症状もないまま進行……発見されたときにはステージ3以上、死に至ることも珍しくないという卵巣がん。発症率がもっとも高い50~60代女性が生き残る術とは?婦人科がんの専門医・大島乃里子先生に話を聞いた。
初期は自覚症状がほとんどなく、知らぬ間に身体を蝕んで「サイレントキラー」と呼ばれるがんがある。その代表は膵臓がんだが、卵巣がんも女性にとって同じくらい恐ろしい存在といえる。
約4割の卵巣がんは早期発見できない
卵巣がんの発症率は、40代から増加し、50代、60代でピークを迎えるという。
「3か月前に検査して何も見つからなかったのに、短期間で一気に症状が広がってしまう。卵巣がんにはそんな厄介な特徴があります。
卵巣は肺や胃、肝臓などと違って、なくても生きていくことのできる臓器。卵巣がんそのものによって命が奪われるということはないのですが、転移により命にかかわる臓器などが次々にがんに侵され、生命が維持できなくなってしまうことが多いのです」
日本婦人科腫瘍学会の専門医で、日々多くの女性たちを診察する大島乃里子先生はそう眉をひそめる。

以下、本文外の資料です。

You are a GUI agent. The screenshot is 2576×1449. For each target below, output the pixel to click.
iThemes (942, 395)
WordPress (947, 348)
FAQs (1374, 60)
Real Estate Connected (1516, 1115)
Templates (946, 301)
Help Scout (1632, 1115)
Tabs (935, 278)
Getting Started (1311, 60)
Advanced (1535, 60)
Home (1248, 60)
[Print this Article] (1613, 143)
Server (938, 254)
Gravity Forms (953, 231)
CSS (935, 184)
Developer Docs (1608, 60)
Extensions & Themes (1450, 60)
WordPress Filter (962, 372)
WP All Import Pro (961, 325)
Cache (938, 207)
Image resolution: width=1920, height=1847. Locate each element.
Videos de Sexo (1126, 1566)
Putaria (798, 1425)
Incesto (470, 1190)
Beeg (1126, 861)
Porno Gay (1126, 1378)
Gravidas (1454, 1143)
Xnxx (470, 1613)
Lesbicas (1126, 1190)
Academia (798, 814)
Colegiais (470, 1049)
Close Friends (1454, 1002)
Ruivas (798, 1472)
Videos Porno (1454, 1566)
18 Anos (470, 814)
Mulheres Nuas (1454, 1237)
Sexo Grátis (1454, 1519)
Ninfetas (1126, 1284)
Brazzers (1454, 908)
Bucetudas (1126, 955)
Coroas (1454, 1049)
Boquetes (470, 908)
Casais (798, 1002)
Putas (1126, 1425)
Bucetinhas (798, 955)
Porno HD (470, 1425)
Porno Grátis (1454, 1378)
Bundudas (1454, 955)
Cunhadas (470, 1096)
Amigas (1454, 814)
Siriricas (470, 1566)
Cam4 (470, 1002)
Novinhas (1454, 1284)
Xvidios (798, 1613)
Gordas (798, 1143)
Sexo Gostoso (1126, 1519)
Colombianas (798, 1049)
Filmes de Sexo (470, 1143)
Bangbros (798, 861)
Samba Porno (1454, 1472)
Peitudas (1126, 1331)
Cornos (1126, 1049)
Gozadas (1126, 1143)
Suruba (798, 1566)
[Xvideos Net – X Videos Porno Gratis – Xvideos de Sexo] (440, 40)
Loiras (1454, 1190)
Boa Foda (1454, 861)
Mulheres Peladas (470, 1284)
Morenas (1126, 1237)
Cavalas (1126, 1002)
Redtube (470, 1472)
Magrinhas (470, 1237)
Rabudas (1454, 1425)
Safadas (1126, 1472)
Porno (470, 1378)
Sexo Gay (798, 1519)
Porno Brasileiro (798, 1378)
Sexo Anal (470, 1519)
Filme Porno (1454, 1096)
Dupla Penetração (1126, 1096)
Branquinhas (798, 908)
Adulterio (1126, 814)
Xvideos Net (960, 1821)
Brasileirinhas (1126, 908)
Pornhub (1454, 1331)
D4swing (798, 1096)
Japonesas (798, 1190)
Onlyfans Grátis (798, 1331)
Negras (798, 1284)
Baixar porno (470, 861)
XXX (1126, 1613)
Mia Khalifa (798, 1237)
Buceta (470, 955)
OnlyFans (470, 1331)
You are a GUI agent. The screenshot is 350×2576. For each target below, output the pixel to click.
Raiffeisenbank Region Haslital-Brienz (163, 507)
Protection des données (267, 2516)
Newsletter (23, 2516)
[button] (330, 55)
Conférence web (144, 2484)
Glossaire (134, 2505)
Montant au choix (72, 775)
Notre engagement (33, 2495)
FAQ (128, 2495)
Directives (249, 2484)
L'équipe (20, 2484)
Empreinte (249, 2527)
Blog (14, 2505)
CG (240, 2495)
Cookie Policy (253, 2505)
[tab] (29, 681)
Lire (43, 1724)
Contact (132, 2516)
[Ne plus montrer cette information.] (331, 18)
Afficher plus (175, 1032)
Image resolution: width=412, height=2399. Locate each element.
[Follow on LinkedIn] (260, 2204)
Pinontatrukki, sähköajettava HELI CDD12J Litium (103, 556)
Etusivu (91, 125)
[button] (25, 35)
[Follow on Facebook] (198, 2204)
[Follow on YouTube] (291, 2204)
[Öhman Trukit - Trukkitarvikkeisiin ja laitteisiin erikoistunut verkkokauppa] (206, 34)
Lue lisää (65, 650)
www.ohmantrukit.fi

国立がん研究センターの卵巣がん発見時のステージ別データをみると、がんが卵巣からリンパ節へ転移している状態を指すステージ3と、卵巣がんが他の臓器にも転移し、肺に水がたまったりするステージ4を合わせると、全体の約4割以上を占めている。
乳がんに比べ、よりステージが進んでから見つかることが多いのだ。
しかし、国が推奨しているがん検診は、胃がん、肺がん、乳がん、子宮頸がん、大腸がんの5つ。卵巣がんは含まれていないのは、なぜなのだろうか。
「卵巣がんは、早期発見の決定打となるような効果的な検査法がまだないという難しい現状もあります」(大島先生、以下同)
そのため、自覚症状で見つかったときにはすでに進行していることも多いのだ。どういう症状で気がつくことが多いのか、リストアップした。
進行すると現れる症状
・ウエストがきつく感じるようになった
・ズボンやスカートが入らなくなった
・食欲がない
・ダイエットしてもお腹まわりが痩せない
・下腹部にしこりがある
・脚がむくむ
・急に頻尿や便秘になり、持続する
1つでも当てはまるなら、一度、病院を受診するのがおすすめだ。